Elizabeth Houston Gallery New York
September 22 - November 13, 2021
Katinka Lampe has long shaped her portraits in the interstices between figuration and abstraction. Bypassing depiction, Lampe imbues her work with hints of broader societal motifs, leaving subtle signs for the viewer to follow into a deeper look. Her most recent series Bubble, on view at Elizabeth Houston Gallery from September 15 to October 30, 2021, is a true sign of the times.
Made in 2020, Lampe’s paintings echo with concerns and considerations endemic to the year of their production. Working in confinement during a global pandemic, her private experiences had become universal ones, but in the most unusual of ways. Quarantine had thrust so many into private worlds of their own, the world over. The space of the home suddenly became the bubble separating us from others, and from other viewpoints. Like internet activist Eli Pariser’s concept of the “filter bubble,” our individual informational spheres carved out by invisible algorithmic editing of the web, the “home bubble” had narrowed our experiences to the familiar. But for Lampe, reworking the stillness of that space into a creative focus had become her novel distraction from the otherwise unchanging progression of days.
Her paintings are portraits of the solitude of 2020. In each, we are at pains to say where her depiction ends and impressions begin. Veiling her models, Lampe obscures their faces, revealing only a sliver of a profile turned away from the viewer in some instances. Colored layers that bisect her portraits and cut her canvases into sections preclude any overly literal associations. Other faces press against the edges of the frame, refusing eye contact, or hide themselves from our gaze behind their hands, blankets, or clothing. One wears a balaclava.
Lampe’s work is more a study of alienation and silence than it is a representation of others. In keeping with that emotional undercurrent, she has restrained her palette. In muted gray tones or pitch black, Lampe explores the absence of light falling on features. She has honed in on the details in this series, and yet her portraits are not of anyone or even anything in particular.

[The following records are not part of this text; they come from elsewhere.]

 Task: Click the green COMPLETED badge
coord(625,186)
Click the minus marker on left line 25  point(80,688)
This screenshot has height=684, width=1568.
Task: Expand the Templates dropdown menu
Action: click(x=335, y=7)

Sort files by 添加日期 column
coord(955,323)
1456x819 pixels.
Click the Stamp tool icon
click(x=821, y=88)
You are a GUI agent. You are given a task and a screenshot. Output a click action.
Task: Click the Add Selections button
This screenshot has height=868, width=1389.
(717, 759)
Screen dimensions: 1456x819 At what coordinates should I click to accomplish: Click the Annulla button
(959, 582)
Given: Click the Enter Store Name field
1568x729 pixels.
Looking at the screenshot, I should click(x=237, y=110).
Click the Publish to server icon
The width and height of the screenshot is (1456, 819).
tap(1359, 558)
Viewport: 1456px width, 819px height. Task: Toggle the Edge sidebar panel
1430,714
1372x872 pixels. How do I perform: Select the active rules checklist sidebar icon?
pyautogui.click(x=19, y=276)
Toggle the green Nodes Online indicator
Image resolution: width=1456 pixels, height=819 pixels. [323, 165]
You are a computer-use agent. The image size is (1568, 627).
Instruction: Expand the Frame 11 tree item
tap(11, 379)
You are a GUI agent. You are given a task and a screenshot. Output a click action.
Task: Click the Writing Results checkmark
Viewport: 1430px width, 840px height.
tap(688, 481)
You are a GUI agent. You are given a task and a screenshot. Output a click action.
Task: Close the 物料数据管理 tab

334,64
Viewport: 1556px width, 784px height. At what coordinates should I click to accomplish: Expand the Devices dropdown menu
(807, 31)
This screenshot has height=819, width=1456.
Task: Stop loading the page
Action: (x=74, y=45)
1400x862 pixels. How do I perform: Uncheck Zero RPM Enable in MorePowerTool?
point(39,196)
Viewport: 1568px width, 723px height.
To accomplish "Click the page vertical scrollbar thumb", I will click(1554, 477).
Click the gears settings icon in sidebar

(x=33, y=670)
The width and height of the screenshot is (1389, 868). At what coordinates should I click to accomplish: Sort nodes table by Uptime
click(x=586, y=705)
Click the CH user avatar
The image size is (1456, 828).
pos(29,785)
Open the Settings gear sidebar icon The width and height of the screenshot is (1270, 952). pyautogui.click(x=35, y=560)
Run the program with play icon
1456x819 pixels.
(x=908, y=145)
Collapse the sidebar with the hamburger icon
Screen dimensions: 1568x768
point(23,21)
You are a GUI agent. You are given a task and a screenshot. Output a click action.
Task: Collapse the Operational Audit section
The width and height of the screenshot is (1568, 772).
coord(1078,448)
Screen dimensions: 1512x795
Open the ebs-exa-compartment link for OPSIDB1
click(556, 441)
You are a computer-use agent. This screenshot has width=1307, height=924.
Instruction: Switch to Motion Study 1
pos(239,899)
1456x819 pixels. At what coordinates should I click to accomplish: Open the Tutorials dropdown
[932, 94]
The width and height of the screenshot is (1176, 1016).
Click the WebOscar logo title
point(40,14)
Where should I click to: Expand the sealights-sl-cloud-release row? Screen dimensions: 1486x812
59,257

One imagines that some of her figures might be found lingering in the background of old master paintings. There is no one taking center stage here. The bubble itself makes an appearance, metaphorically, of course, and literally, too, in the form of chewing gum. A rosy pink orb conceals her models’ faces. Casting their glances downward toward it, they look more bored than satisfied, more absent than present.
In Bubble, Lampe has painted her experience of the pandemic, oscillating between seeking and denying, between presence and absence. And yet, as is her custom, she has removed herself as much as possible from her work. This series is unique in that we—in our separate but similar bubbles—are there in the paintings, and removed from them, too.